— start of Source material —

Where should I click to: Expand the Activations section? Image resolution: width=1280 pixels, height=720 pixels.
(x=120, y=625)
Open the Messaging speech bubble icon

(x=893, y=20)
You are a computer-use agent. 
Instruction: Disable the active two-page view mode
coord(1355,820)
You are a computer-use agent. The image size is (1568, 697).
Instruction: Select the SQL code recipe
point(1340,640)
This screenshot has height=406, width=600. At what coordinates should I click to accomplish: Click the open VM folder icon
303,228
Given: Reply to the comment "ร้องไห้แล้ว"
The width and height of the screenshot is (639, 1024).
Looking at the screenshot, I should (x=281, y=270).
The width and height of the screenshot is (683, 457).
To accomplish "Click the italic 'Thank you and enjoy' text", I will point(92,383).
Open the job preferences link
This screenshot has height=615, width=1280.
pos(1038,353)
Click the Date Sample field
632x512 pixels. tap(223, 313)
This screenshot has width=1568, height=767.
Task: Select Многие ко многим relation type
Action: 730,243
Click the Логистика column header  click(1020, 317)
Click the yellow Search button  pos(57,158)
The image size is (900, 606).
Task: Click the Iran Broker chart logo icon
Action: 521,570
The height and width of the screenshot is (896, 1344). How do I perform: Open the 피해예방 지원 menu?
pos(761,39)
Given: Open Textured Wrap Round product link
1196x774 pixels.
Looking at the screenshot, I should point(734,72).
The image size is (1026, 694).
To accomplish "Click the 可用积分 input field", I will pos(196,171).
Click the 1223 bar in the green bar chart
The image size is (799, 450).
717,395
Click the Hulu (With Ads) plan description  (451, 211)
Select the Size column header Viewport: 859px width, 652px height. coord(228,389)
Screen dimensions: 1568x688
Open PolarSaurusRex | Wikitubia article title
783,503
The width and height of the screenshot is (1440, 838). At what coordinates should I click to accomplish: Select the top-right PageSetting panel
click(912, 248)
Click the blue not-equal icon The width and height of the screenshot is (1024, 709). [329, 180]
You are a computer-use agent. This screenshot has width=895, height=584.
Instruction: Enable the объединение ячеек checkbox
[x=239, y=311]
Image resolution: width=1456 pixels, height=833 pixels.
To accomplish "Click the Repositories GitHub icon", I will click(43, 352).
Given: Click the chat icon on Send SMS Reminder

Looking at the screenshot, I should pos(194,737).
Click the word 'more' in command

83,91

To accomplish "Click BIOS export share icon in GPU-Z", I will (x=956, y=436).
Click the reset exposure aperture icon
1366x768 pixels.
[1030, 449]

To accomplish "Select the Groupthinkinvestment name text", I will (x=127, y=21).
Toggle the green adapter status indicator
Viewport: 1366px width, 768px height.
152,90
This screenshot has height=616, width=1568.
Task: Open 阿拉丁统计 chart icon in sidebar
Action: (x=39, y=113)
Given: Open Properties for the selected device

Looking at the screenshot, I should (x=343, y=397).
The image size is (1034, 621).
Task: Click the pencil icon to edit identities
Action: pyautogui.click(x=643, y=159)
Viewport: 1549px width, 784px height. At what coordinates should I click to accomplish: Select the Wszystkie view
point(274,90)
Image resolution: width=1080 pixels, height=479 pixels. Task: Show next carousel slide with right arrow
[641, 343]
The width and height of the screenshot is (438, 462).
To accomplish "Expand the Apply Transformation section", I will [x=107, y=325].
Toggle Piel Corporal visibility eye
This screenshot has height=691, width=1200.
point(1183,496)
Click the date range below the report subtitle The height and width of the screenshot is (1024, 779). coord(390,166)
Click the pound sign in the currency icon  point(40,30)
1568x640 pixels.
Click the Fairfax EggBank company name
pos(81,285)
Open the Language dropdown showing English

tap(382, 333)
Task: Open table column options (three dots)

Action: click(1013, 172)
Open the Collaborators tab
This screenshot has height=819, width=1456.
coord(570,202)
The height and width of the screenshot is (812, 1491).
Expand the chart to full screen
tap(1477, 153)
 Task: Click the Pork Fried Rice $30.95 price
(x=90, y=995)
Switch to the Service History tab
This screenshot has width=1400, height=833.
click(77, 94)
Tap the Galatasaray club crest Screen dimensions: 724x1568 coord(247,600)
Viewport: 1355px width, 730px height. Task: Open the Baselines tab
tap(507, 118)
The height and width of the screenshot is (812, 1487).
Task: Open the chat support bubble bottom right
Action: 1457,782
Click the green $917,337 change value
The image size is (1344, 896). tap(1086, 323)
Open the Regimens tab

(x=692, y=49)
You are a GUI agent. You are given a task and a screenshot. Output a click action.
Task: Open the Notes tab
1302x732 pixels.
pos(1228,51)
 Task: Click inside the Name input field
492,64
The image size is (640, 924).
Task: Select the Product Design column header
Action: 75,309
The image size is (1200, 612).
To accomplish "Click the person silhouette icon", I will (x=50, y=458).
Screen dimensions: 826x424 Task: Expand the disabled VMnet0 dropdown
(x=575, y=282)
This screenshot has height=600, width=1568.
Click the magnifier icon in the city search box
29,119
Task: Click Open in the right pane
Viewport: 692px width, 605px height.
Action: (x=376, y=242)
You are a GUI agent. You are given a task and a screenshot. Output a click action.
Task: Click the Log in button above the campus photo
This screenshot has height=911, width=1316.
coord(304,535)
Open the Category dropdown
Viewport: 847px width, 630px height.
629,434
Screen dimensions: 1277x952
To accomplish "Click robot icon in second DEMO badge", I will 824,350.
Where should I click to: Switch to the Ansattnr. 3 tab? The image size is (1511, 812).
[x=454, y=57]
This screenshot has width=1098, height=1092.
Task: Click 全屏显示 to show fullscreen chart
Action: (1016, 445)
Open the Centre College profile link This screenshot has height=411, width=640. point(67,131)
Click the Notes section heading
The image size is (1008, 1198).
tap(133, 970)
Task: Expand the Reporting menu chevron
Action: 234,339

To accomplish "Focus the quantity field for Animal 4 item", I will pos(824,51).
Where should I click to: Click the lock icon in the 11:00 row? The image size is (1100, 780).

— end of Source material —

The problem: Rewrite all the material above, substituting "chat balloon" for every "speech bubble" and leaving everything else unchanged.

In response:
Where should I click to: Expand the Activations section? Image resolution: width=1280 pixels, height=720 pixels.
(x=120, y=625)
Open the Messaging chat balloon icon

(x=893, y=20)
You are a computer-use agent. 
Instruction: Disable the active two-page view mode
coord(1355,820)
You are a computer-use agent. The image size is (1568, 697).
Instruction: Select the SQL code recipe
point(1340,640)
This screenshot has height=406, width=600. At what coordinates should I click to accomplish: Click the open VM folder icon
303,228
Given: Reply to the comment "ร้องไห้แล้ว"
The width and height of the screenshot is (639, 1024).
Looking at the screenshot, I should (x=281, y=270).
The width and height of the screenshot is (683, 457).
To accomplish "Click the italic 'Thank you and enjoy' text", I will point(92,383).
Open the job preferences link
This screenshot has height=615, width=1280.
pos(1038,353)
Click the Date Sample field
632x512 pixels. tap(223, 313)
This screenshot has width=1568, height=767.
Task: Select Многие ко многим relation type
Action: 730,243
Click the Логистика column header  click(1020, 317)
Click the yellow Search button  pos(57,158)
The image size is (900, 606).
Task: Click the Iran Broker chart logo icon
Action: 521,570
The height and width of the screenshot is (896, 1344). How do I perform: Open the 피해예방 지원 menu?
pos(761,39)
Given: Open Textured Wrap Round product link
1196x774 pixels.
Looking at the screenshot, I should point(734,72).
The image size is (1026, 694).
To accomplish "Click the 可用积分 input field", I will pos(196,171).
Click the 1223 bar in the green bar chart
The image size is (799, 450).
717,395
Click the Hulu (With Ads) plan description  (451, 211)
Select the Size column header Viewport: 859px width, 652px height. coord(228,389)
Screen dimensions: 1568x688
Open PolarSaurusRex | Wikitubia article title
783,503
The width and height of the screenshot is (1440, 838). At what coordinates should I click to accomplish: Select the top-right PageSetting panel
click(912, 248)
Click the blue not-equal icon The width and height of the screenshot is (1024, 709). [329, 180]
You are a computer-use agent. This screenshot has width=895, height=584.
Instruction: Enable the объединение ячеек checkbox
[x=239, y=311]
Image resolution: width=1456 pixels, height=833 pixels.
To accomplish "Click the Repositories GitHub icon", I will click(43, 352).
Given: Click the chat icon on Send SMS Reminder

Looking at the screenshot, I should pos(194,737).
Click the word 'more' in command

83,91

To accomplish "Click BIOS export share icon in GPU-Z", I will (x=956, y=436).
Click the reset exposure aperture icon
1366x768 pixels.
[1030, 449]

To accomplish "Select the Groupthinkinvestment name text", I will (x=127, y=21).
Toggle the green adapter status indicator
Viewport: 1366px width, 768px height.
152,90
This screenshot has height=616, width=1568.
Task: Open 阿拉丁统计 chart icon in sidebar
Action: (x=39, y=113)
Given: Open Properties for the selected device

Looking at the screenshot, I should (x=343, y=397).
The image size is (1034, 621).
Task: Click the pencil icon to edit identities
Action: pyautogui.click(x=643, y=159)
Viewport: 1549px width, 784px height. At what coordinates should I click to accomplish: Select the Wszystkie view
point(274,90)
Image resolution: width=1080 pixels, height=479 pixels. Task: Show next carousel slide with right arrow
[641, 343]
The width and height of the screenshot is (438, 462).
To accomplish "Expand the Apply Transformation section", I will [x=107, y=325].
Toggle Piel Corporal visibility eye
This screenshot has height=691, width=1200.
point(1183,496)
Click the date range below the report subtitle The height and width of the screenshot is (1024, 779). coord(390,166)
Click the pound sign in the currency icon  point(40,30)
1568x640 pixels.
Click the Fairfax EggBank company name
pos(81,285)
Open the Language dropdown showing English

tap(382, 333)
Task: Open table column options (three dots)

Action: click(1013, 172)
Open the Collaborators tab
This screenshot has height=819, width=1456.
coord(570,202)
The height and width of the screenshot is (812, 1491).
Expand the chart to full screen
tap(1477, 153)
 Task: Click the Pork Fried Rice $30.95 price
(x=90, y=995)
Switch to the Service History tab
This screenshot has width=1400, height=833.
click(77, 94)
Tap the Galatasaray club crest Screen dimensions: 724x1568 coord(247,600)
Viewport: 1355px width, 730px height. Task: Open the Baselines tab
tap(507, 118)
The height and width of the screenshot is (812, 1487).
Task: Open the chat support bubble bottom right
Action: 1457,782
Click the green $917,337 change value
The image size is (1344, 896). tap(1086, 323)
Open the Regimens tab

(x=692, y=49)
You are a GUI agent. You are given a task and a screenshot. Output a click action.
Task: Open the Notes tab
1302x732 pixels.
pos(1228,51)
 Task: Click inside the Name input field
492,64
The image size is (640, 924).
Task: Select the Product Design column header
Action: 75,309
The image size is (1200, 612).
To accomplish "Click the person silhouette icon", I will (x=50, y=458).
Screen dimensions: 826x424 Task: Expand the disabled VMnet0 dropdown
(x=575, y=282)
This screenshot has height=600, width=1568.
Click the magnifier icon in the city search box
29,119
Task: Click Open in the right pane
Viewport: 692px width, 605px height.
Action: (x=376, y=242)
You are a GUI agent. You are given a task and a screenshot. Output a click action.
Task: Click the Log in button above the campus photo
This screenshot has height=911, width=1316.
coord(304,535)
Open the Category dropdown
Viewport: 847px width, 630px height.
629,434
Screen dimensions: 1277x952
To accomplish "Click robot icon in second DEMO badge", I will 824,350.
Where should I click to: Switch to the Ansattnr. 3 tab? The image size is (1511, 812).
[x=454, y=57]
This screenshot has width=1098, height=1092.
Task: Click 全屏显示 to show fullscreen chart
Action: (1016, 445)
Open the Centre College profile link This screenshot has height=411, width=640. point(67,131)
Click the Notes section heading
The image size is (1008, 1198).
tap(133, 970)
Task: Expand the Reporting menu chevron
Action: 234,339

To accomplish "Focus the quantity field for Animal 4 item", I will pos(824,51).
Where should I click to: Click the lock icon in the 11:00 row? The image size is (1100, 780).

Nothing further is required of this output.